Emmanuelle Klein, l’attachée de presse de Delcourt m’appelle : « Tu veux interviewer Teulé sur Angoulême ? ». Bof, à Angoulême, je n’ai jamais le temps de rien, j’évite de me bourrer l’agenda d’interviews, je préfère les faire au hasard, à la sauvage. En plus, je l’avais déjà interviewé pour Zoo il y a quelques jours, mais par téléphone. Mais revoir Jean Teulé me fait plaisir. Je le connais depuis plus de vingt ans, avant même qu’il ne reçoive le prix Bloody Mary, ainsi que se nommait alors le Prix de la Critique.
La rencontre se fait dans le cagibi à l’arrière du stand de Delcourt. L’éditeur a bien fait les choses : la déco fait un peu lupanar, mais les bordels sont plutôt réputés pour être des endroits agréables. On y sert du saucisson, appréciable quand, comme moi, on n’a pas eu le temps de déjeûner… Les auteurs et les journalistes occupent les tables, dans un ballet bien réglé qu’Emmanuelle, en petit général, organise de façon minutée. Le double-mètre de Jean Teulé est toujours impressionnant. Ses cheveux blonds, naguère abondants, se sont raréfiés. Mais il n’a pas vraiment changé : il a toujours ses grands yeux bleus un peu rêveurs d’un Rimbaud qui aurait trois fois 17 ans. Ce conteur a gardé son ton moqueur et impertinent qu’il ponctue parfois d’un rire d’enfant. Pour les journalistes, c’est ce qu’on appelle un bon client.

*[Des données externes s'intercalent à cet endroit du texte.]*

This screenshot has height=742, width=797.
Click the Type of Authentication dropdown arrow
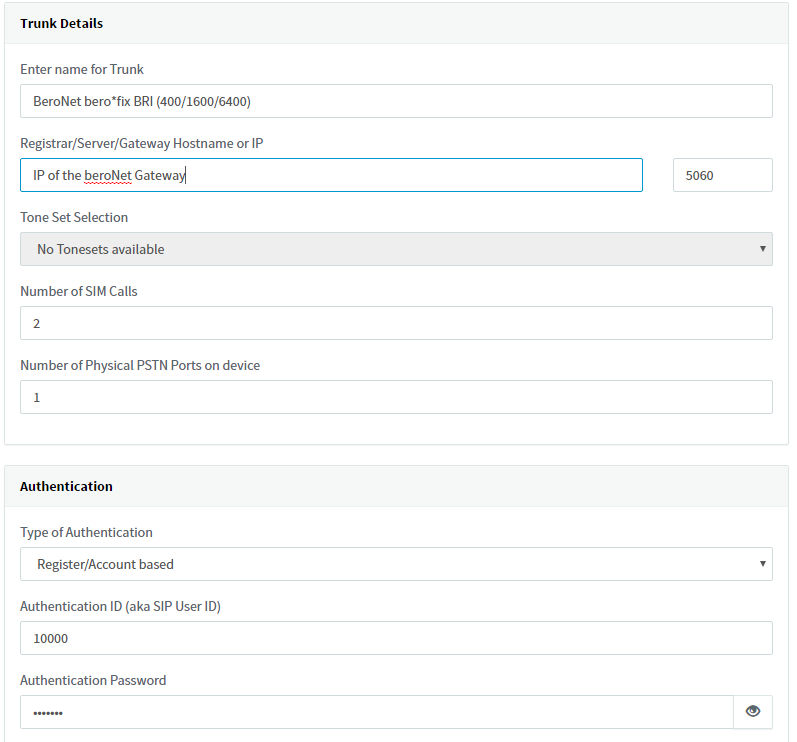(762, 564)
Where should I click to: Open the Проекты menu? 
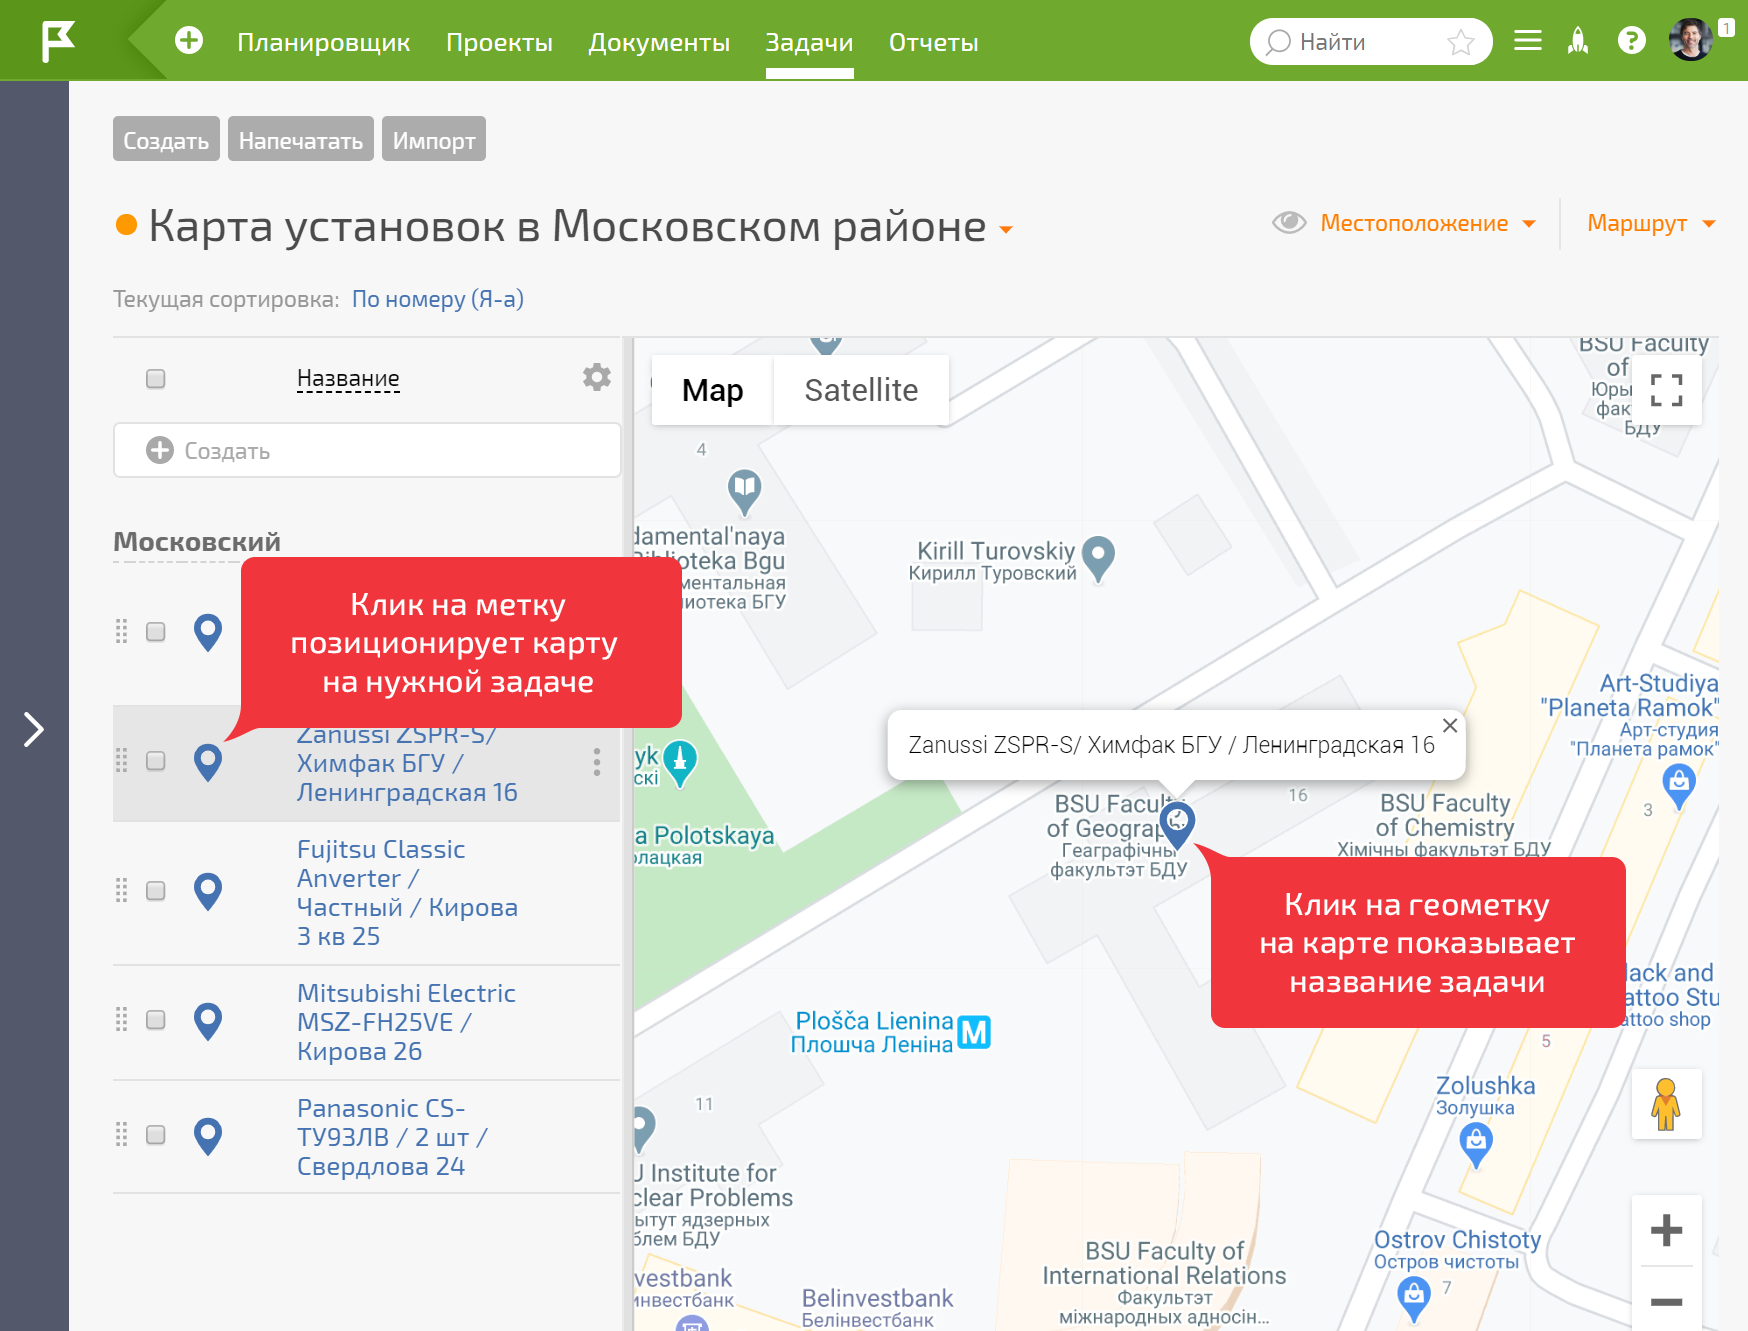(x=499, y=42)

Le couplet est au point maintenant. Il doit être à son cinquantième entretien. La BD, il lui avait tourné le dos et avait bifurqué vers la télévision (L’Assiette anglaise de Bernard Rapp puis Canal +) et le roman où il enchaîne, depuis Rainbow pour Rimbaud (1991), succès sur succès.
Son retour au 9ème Art était surtout le fait d’un souvenir, celui de Charlie Schlingo, sujet d’une biographie burlesque, Je voudrais me suicider, mais je n’ai pas le temps, qu’il écrit pour sa copine Florence Cestac, parce qu’on ne refuse rien à Cestac, surtout si c’est pour évoquer un copain de beuveries. Est-ce cet album-là qui donne l’idée à Smirnoff d’associer le très mondian Philippe Bertrand au Rimbaud des lucarnes ? Possible. Mais l’idée ravit le grand blond, parce que Bertrand est un autre copain de beuveries depuis trente ans.
La confiance est totale. Bertrand fait ce qu’il veut. Et il se prend au jeu : ensemble, ils font les rats de bibliothèques. C’est la première fois que le dessinateur croque le Grand Siècle sur lequel Teulé jette un regard assez peu attendrissant. C’est de l’anti-Guitry. L’ancien régime est pourrissant, en dépit de ses fastes. Bientôt, le parfum de Versailles ne seront pas assez forts pour couvrir l’odeur du sang. Cette élégance surannée, Bertrand la restitue avec merveille, dans un trait de pointe sèche. « C’est son chef d’œuvre ! » s’emporte le scénariste, tout content qu’il soit tombé sur lui. « C’est parce que tu es fertilisant : on pose un dessinateur sur toi et il nous fait ses plus belles fleurs » lui aurait dit son éditeur Guy Delcourt également ravi du miracle.
Bertrand et Teulé nous offrent une France paillarde et cradingue avec, rayonnant en son sein, un Louis XIV qui sent le rance, mais dont le pouvoir a un effet aphrodisiaque sur les jeunes femmes. Le cocu Montespan est le seul personnage véritablement élégant de l’album. Ce rebelle enfariné mais véritablement amoureux de sa femme comble le romancier : c’est un personnage, un vrai, un type littéraire comme il en a peu. Les cocus magnifiques de Molière et de Fernand Crommelynck étaient des niais. Celui de Teulé est tout le contraire. Louis-Henri de Montespan, jusque dans son exil forcé, montre que, dans ce royaume ordonné par la comédie du pouvoir, c’est le roi qui prête à rire.